■ **Required work**
Could you return the full listing below exactly as it appears?
═══ The records
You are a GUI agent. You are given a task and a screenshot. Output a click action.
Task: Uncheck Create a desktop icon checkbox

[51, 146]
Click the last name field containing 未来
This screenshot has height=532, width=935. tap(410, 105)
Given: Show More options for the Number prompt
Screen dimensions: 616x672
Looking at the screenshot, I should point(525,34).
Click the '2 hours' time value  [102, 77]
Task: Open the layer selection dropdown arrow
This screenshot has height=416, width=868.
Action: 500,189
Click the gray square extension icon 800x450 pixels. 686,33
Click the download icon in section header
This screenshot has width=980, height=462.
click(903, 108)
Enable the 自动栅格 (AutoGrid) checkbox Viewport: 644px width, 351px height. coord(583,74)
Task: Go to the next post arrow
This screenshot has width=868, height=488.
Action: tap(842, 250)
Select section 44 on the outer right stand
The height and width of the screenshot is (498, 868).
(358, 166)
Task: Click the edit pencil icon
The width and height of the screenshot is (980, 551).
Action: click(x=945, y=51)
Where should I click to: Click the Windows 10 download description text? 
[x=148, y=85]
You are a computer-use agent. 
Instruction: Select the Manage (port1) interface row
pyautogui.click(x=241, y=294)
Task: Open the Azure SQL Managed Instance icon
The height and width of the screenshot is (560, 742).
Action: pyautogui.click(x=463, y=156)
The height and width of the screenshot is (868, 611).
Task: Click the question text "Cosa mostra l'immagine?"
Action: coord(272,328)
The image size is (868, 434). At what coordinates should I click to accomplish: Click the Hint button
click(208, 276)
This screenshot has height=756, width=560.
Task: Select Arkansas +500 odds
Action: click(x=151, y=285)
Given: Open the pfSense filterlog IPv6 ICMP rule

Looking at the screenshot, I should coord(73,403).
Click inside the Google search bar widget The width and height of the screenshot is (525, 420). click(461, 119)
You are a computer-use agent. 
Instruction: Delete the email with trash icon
══════
■ **Expected answer**
You are a GUI agent. You are given a task and a screenshot. Output a click action.
Task: Uncheck Create a desktop icon checkbox

[51, 146]
Click the last name field containing 未来
This screenshot has height=532, width=935. tap(410, 105)
Given: Show More options for the Number prompt
Screen dimensions: 616x672
Looking at the screenshot, I should point(525,34).
Click the '2 hours' time value  [102, 77]
Task: Open the layer selection dropdown arrow
This screenshot has height=416, width=868.
Action: 500,189
Click the gray square extension icon 800x450 pixels. 686,33
Click the download icon in section header
This screenshot has width=980, height=462.
click(903, 108)
Enable the 自动栅格 (AutoGrid) checkbox Viewport: 644px width, 351px height. coord(583,74)
Task: Go to the next post arrow
This screenshot has width=868, height=488.
Action: tap(842, 250)
Select section 44 on the outer right stand
The height and width of the screenshot is (498, 868).
(358, 166)
Task: Click the edit pencil icon
The width and height of the screenshot is (980, 551).
Action: click(x=945, y=51)
Where should I click to: Click the Windows 10 download description text? 
[x=148, y=85]
You are a computer-use agent. 
Instruction: Select the Manage (port1) interface row
pyautogui.click(x=241, y=294)
Task: Open the Azure SQL Managed Instance icon
The height and width of the screenshot is (560, 742).
Action: pyautogui.click(x=463, y=156)
The height and width of the screenshot is (868, 611).
Task: Click the question text "Cosa mostra l'immagine?"
Action: coord(272,328)
The image size is (868, 434). At what coordinates should I click to accomplish: Click the Hint button
click(208, 276)
This screenshot has height=756, width=560.
Task: Select Arkansas +500 odds
Action: click(x=151, y=285)
Given: Open the pfSense filterlog IPv6 ICMP rule

Looking at the screenshot, I should coord(73,403).
Click inside the Google search bar widget The width and height of the screenshot is (525, 420). click(461, 119)
You are a computer-use agent. 
Instruction: Delete the email with trash icon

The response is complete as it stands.